Your goal: Reproduce word for word every line of the listing below, from the line containing "IP radio button" through the end of the listing, including both of those lines.

(Listing for locating described items)

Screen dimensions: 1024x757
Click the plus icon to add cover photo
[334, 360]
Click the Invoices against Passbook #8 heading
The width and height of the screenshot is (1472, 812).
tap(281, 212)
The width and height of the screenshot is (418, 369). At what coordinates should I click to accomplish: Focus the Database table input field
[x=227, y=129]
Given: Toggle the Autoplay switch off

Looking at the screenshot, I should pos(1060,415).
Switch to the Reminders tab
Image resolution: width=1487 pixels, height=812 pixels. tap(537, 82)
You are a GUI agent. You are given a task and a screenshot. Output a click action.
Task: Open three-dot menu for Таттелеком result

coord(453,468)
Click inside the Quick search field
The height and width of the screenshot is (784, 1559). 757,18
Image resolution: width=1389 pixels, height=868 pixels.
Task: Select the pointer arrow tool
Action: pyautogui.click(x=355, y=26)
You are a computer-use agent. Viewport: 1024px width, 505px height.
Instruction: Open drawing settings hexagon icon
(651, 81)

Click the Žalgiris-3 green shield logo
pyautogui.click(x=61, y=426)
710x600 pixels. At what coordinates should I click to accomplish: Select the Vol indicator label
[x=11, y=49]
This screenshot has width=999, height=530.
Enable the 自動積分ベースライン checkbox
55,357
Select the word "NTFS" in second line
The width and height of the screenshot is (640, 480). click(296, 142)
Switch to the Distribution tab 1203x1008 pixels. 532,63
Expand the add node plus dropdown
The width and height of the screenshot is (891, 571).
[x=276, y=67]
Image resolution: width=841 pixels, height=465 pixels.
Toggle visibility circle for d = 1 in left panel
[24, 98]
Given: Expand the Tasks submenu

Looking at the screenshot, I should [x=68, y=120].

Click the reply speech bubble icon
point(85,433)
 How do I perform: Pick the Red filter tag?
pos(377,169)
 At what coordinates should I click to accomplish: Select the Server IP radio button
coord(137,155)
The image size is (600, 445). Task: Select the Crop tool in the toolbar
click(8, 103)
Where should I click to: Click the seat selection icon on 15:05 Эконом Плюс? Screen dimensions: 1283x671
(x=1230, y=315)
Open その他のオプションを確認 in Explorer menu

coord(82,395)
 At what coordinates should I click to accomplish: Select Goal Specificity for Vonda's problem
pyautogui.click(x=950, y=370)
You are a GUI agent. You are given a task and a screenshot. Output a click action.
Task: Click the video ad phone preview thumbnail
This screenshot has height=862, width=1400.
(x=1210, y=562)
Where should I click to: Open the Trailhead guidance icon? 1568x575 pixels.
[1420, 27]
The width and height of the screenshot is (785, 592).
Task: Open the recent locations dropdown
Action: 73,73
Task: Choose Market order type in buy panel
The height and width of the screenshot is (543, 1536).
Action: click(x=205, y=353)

Exercise solution:
 At what coordinates should I click to accomplish: Select the Server IP radio button
coord(137,155)
The image size is (600, 445). Task: Select the Crop tool in the toolbar
click(8, 103)
Where should I click to: Click the seat selection icon on 15:05 Эконом Плюс? Screen dimensions: 1283x671
(x=1230, y=315)
Open その他のオプションを確認 in Explorer menu

coord(82,395)
 At what coordinates should I click to accomplish: Select Goal Specificity for Vonda's problem
pyautogui.click(x=950, y=370)
You are a GUI agent. You are given a task and a screenshot. Output a click action.
Task: Click the video ad phone preview thumbnail
This screenshot has height=862, width=1400.
(x=1210, y=562)
Where should I click to: Open the Trailhead guidance icon? 1568x575 pixels.
[1420, 27]
The width and height of the screenshot is (785, 592).
Task: Open the recent locations dropdown
Action: 73,73
Task: Choose Market order type in buy panel
The height and width of the screenshot is (543, 1536).
Action: click(x=205, y=353)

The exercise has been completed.